▶ _WHAT IS EXPECTED_:
Repeat all the lines below exactly, but omit the pictures.

▶ _Stored records_:
• • • • • • •

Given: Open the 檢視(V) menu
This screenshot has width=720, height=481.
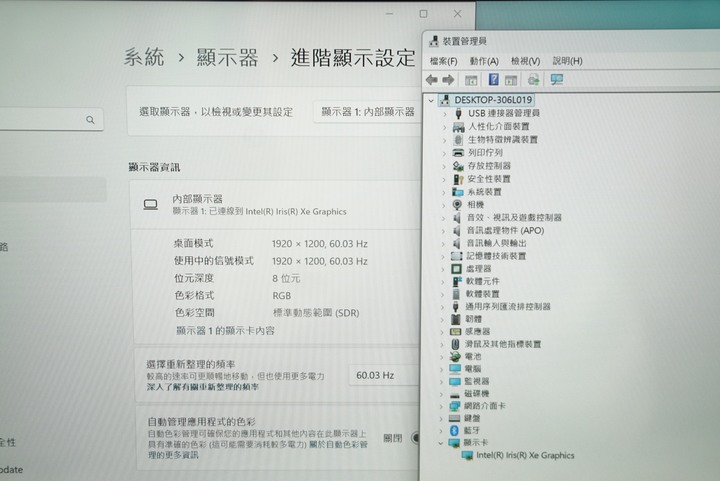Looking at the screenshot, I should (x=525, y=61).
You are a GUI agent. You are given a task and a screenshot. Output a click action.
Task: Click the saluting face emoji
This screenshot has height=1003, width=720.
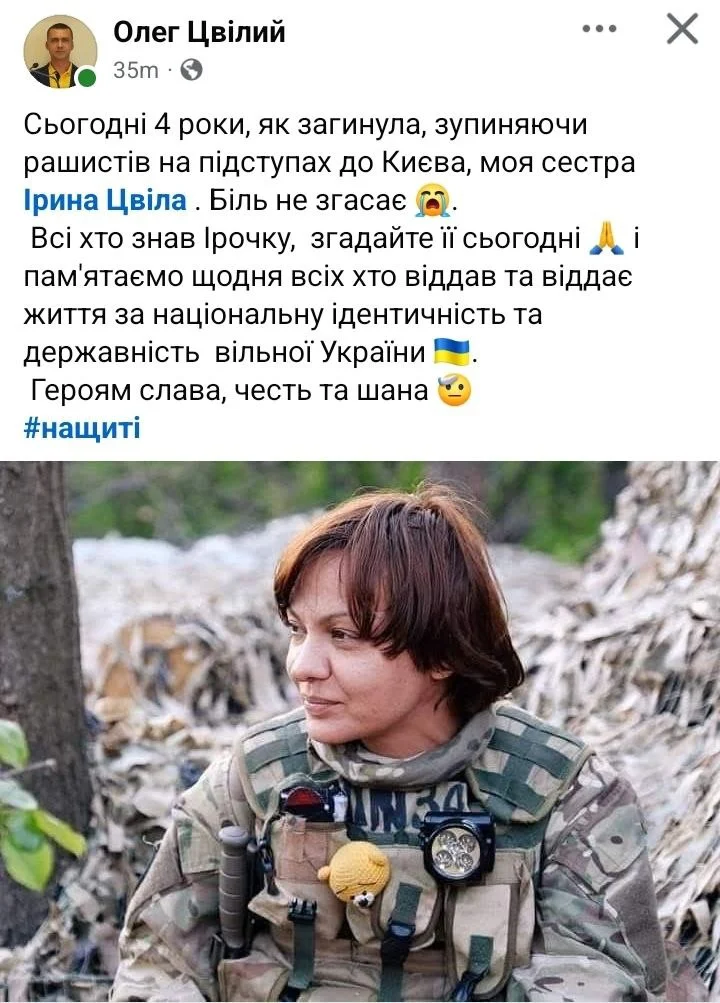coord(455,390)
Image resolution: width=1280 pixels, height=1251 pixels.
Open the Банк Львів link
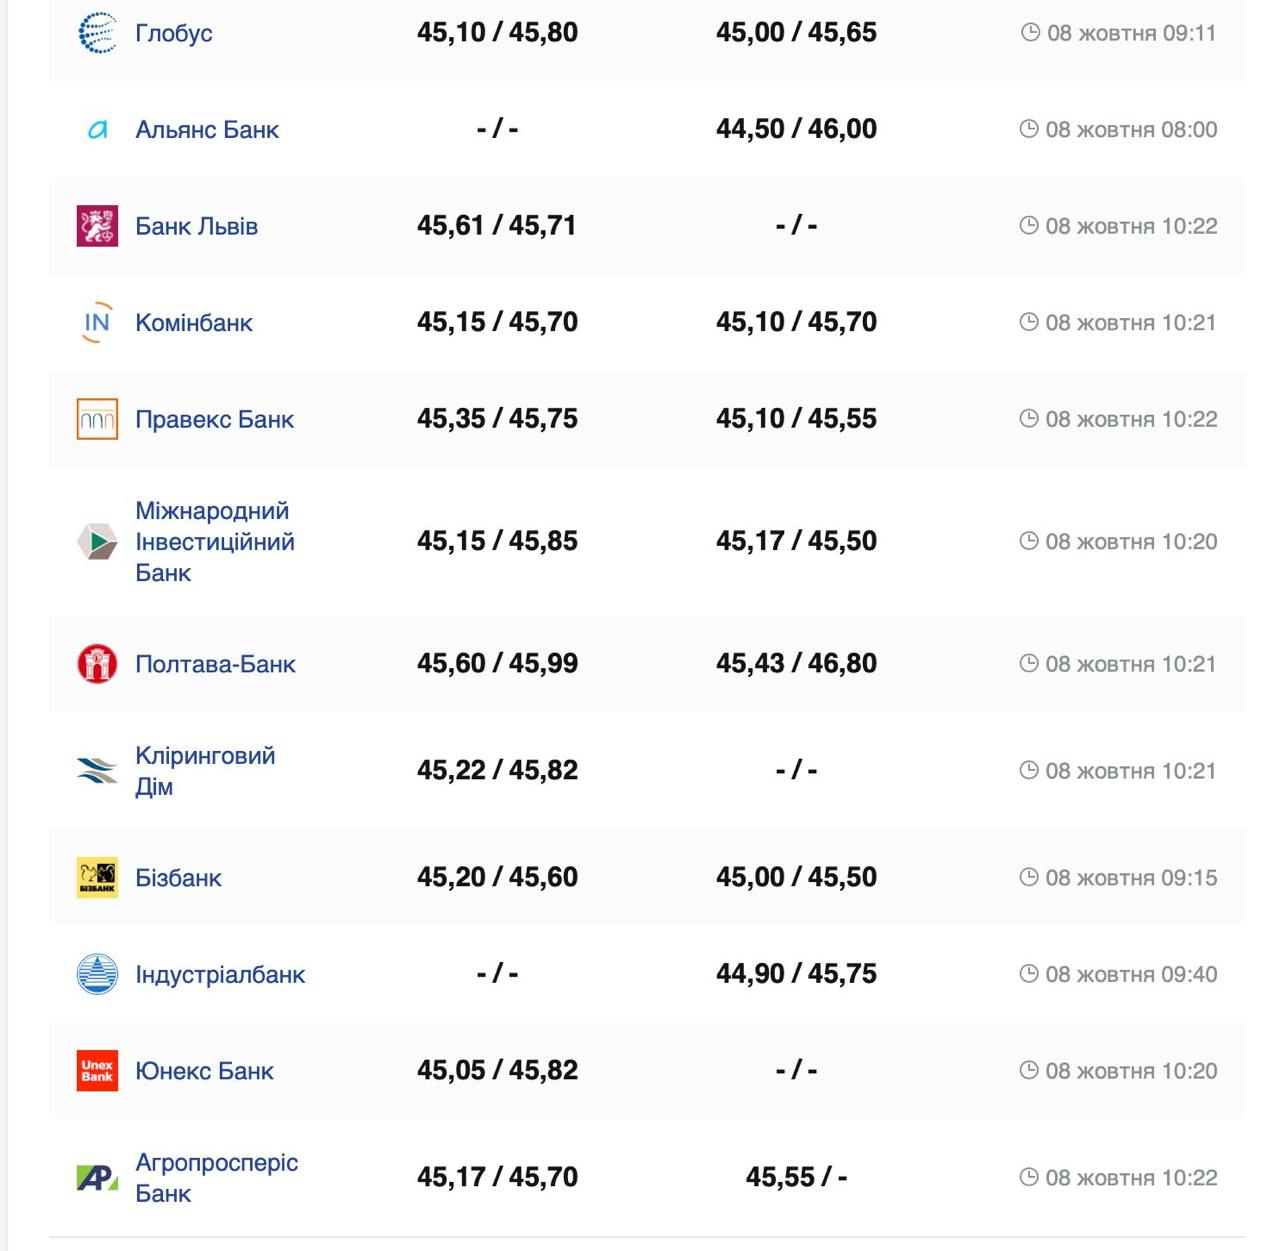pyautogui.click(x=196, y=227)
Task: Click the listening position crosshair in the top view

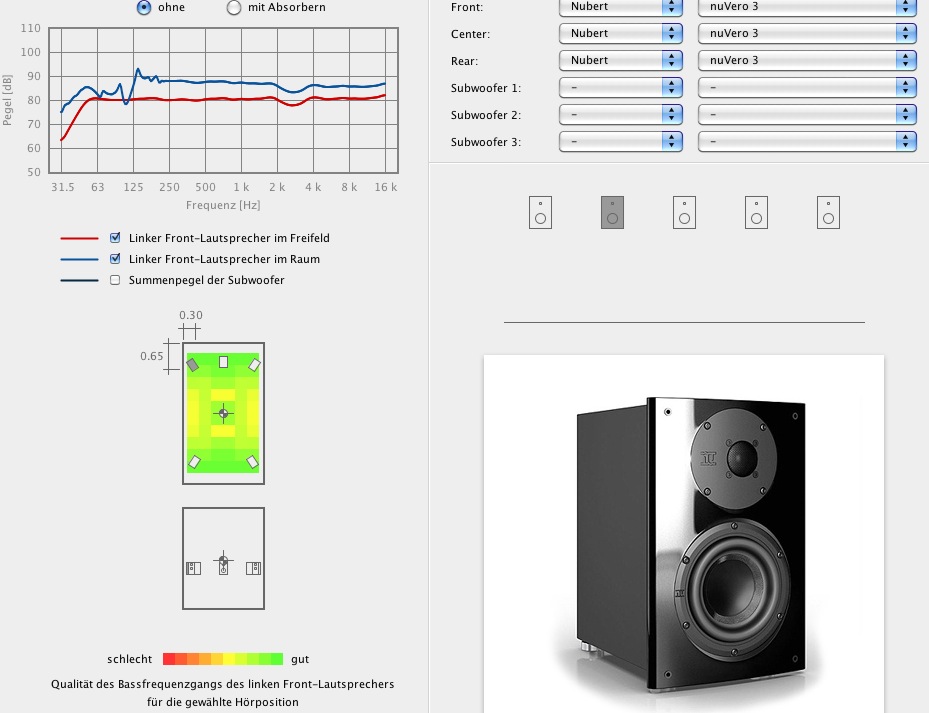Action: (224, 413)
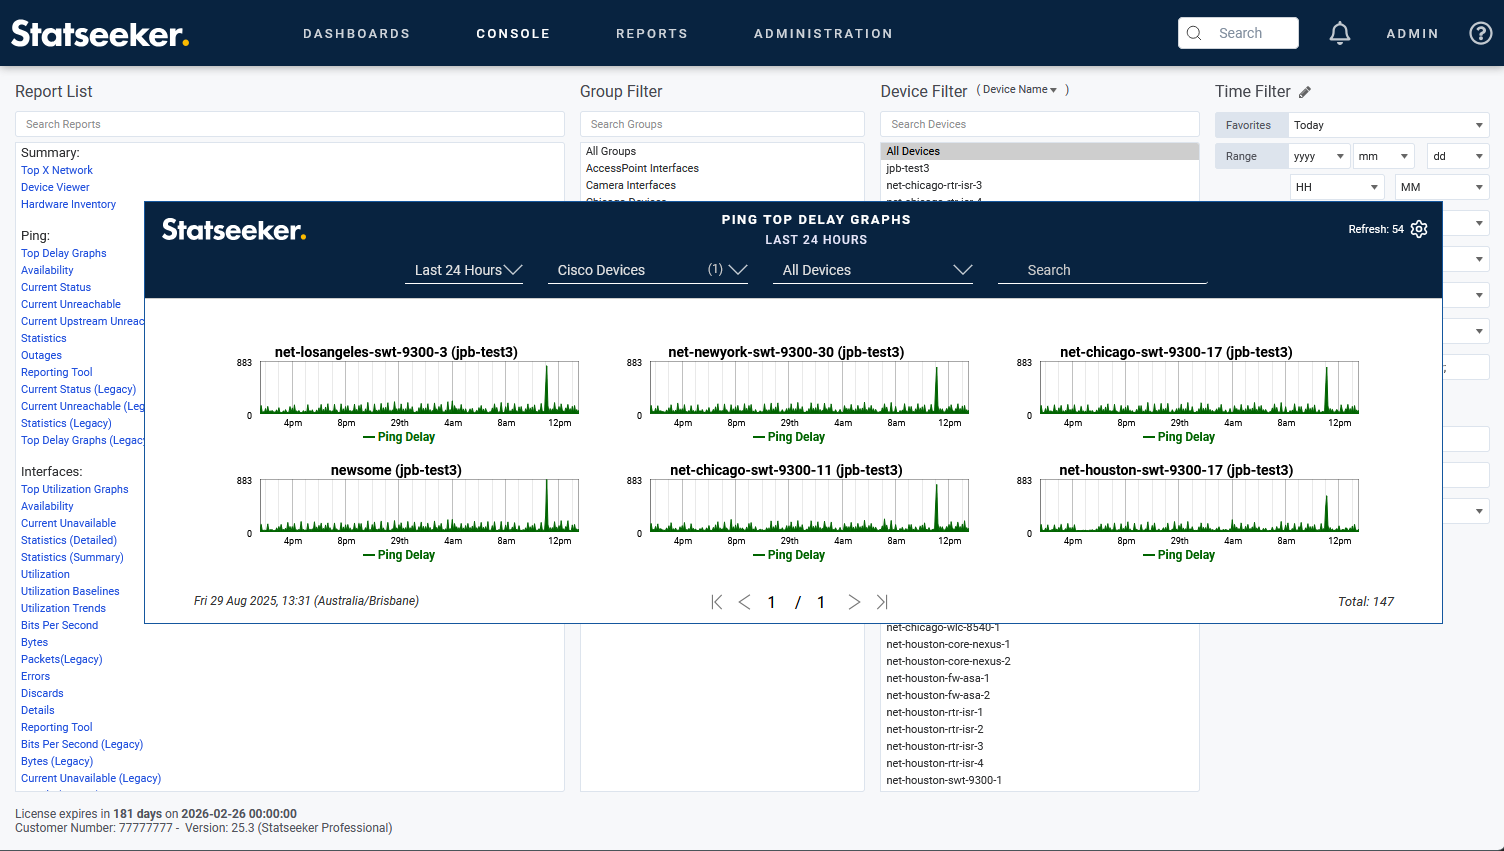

• • • • • • •

▶ _RESPONSE BELOW_:
Given: Open the 檢視(V) menu
This screenshot has width=720, height=481.
Looking at the screenshot, I should (x=525, y=61).
You are a GUI agent. You are given a task and a screenshot. Output a click action.
Task: Click the saluting face emoji
This screenshot has height=1003, width=720.
coord(455,390)
Image resolution: width=1280 pixels, height=1251 pixels.
Open the Банк Львів link
pyautogui.click(x=196, y=227)
Task: Click the listening position crosshair in the top view

Action: (224, 413)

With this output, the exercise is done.